I love Persian baklava but I usually don’t have enough time to make proper baklava. This baklava cake recipe has all the flavours of Persian baklava but is a breeze to make. It’ much lighter than regular baklava and totally gluten-free to boot.
Persian baklava is one of the delights of Nowrouz, the Persian New Year that usually falls on the 20th or 21st of March (spring equinox). It’s so luscious, so fragrant and so delicious it must be crowned as the king of all Persian sweets. But Persian baklava is quite different from other Middle Eastern sweets of the same name. It has only two or three layers of thin pastry on top and in the bottom so don’t expect all the layers of phyllo pastry you find in Turkish and other Middle Eastern baklavas to begin with.
Persian baklava is usually flavoured with rosewater and sometimes also cardamom. This is a flavour combination that we love (like in my Cardamom and Rosewater Muffin recipe). Most Persian baklavas are made with almonds but pistachio is sometimes used too. As you can see in the picture above there are also layered baklavas with different kinds of nuts and flavouring all coming together in one baklava.
Best Persian baklavas come from Yazd, Qazvin, Kerman and Tabriz. Baklavas from these places look and taste somehow different because each city has its own style of sweets-making and cuisine. I love them all. There’s a lot of debate as to which Middle Eastern country baklava originates from. I have no opinion on this. What matters is that we all make and enjoy it.
I learned making baklava from my mum who’s a great baker. She is from Tabriz where baklava is made with almond flour so the colour is very light. In old days preparations for baklava making took several days. She had to blanch her almonds, dry them and then use a special nut grinder to grind the almonds in small quantities. With blanched almonds from the supermarket and a food processor it takes literally seconds now to ground almonds.

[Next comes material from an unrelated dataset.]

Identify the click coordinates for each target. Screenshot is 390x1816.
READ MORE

Persian sweets like baklava are usually made very small as accompaniments to tea, much like biscuits here in the UK. It’s actually considered a great skill to make the sweets as tiny as possible. This is because in our culture guests are served with endless tiny glasses of tea (so the tea is always hot) and an array of small sweets including baklava with each glass. By the way, we serve tea in small glasses because the colour of the tea has to be seen and appreciated.
But why make a cake instead of proper baklava? Firstly, making a cake is so much easier than making baklava. Secondly, I find the cake lighter and moister so it’s a better choice to serve in larger pieces for dessert.

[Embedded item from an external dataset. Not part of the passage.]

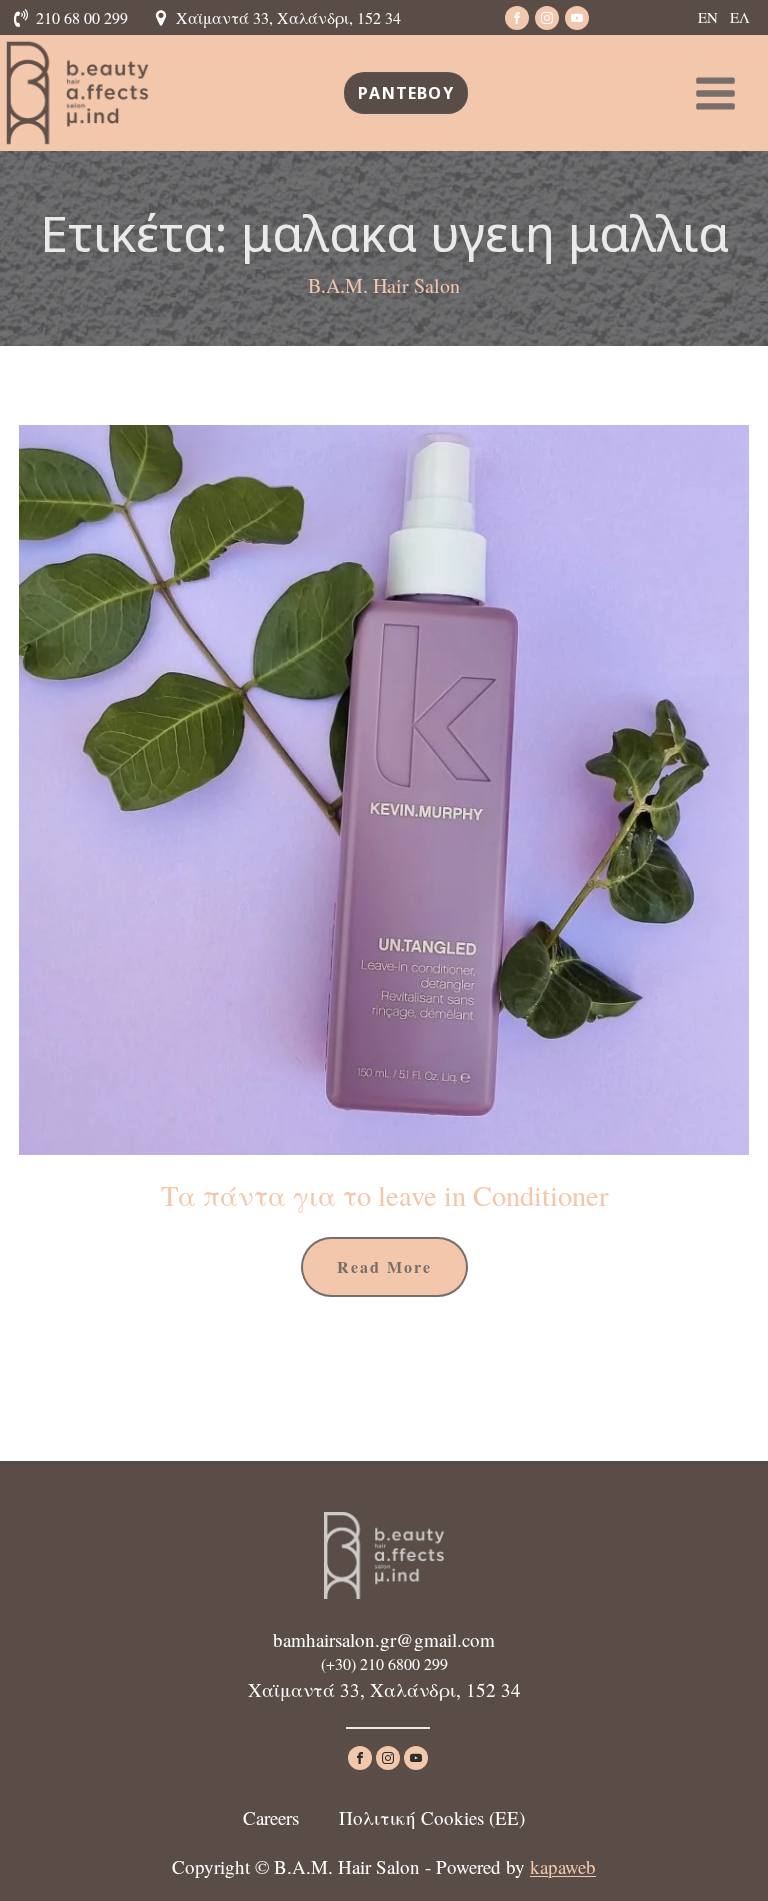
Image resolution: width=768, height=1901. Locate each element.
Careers (271, 1817)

I experimented a lot with various ratios of ground almonds and flour and finally realised this cake was best without any flour at all. Ground almonds (sometimes called almond flour) is readily available in most supermarkets but if you have a food processor it’s easy to make at home too. Just throw in blanched almonds in the food process and whiz until fine, one cup at a time.
Don’t be tempted to process the almonds too much because you may end up with almond butter! If the almond flour is too fine the cake will be dense which is exactly what I think must not happen.
I used a mixture of almond flour and almond meal. Almond meal is basically the same thing as almond flour except that it’s made from almonds with their brown skin on. This gives the cake its beautifully textured beige-brown colour. You can make the cake with either of the two types on their own without any particular change in the flavour. Only the colour will be different.
I sprinkled a layer of roughly chopped whole almonds mixed with cardamom and sugar between two layers of cake batter and on top of the cake for a little crunch. You can skip this step and just mix the chopped almonds into the batter if it’s too much hassle.
The good thing about this cake is that you can make it several days ahead if you tightly wrap the tin in cling film after feeding it with syrup. Actually the more the cake stays, the better the flavours of rosewater and cardamom will develop in the cake.
One word of caution about rosewater: Rosewater comes in various strengths. Some can be very strong and overpowering. When making your syrup add the rosewater in small amounts and smell and taste to avoid making it very strong. I use Persian rosewater which is available in most Middle Eastern groceries in the UK and also online. It smells lovely but is not too strong. The amount given in this recipe is for Persian rosewater.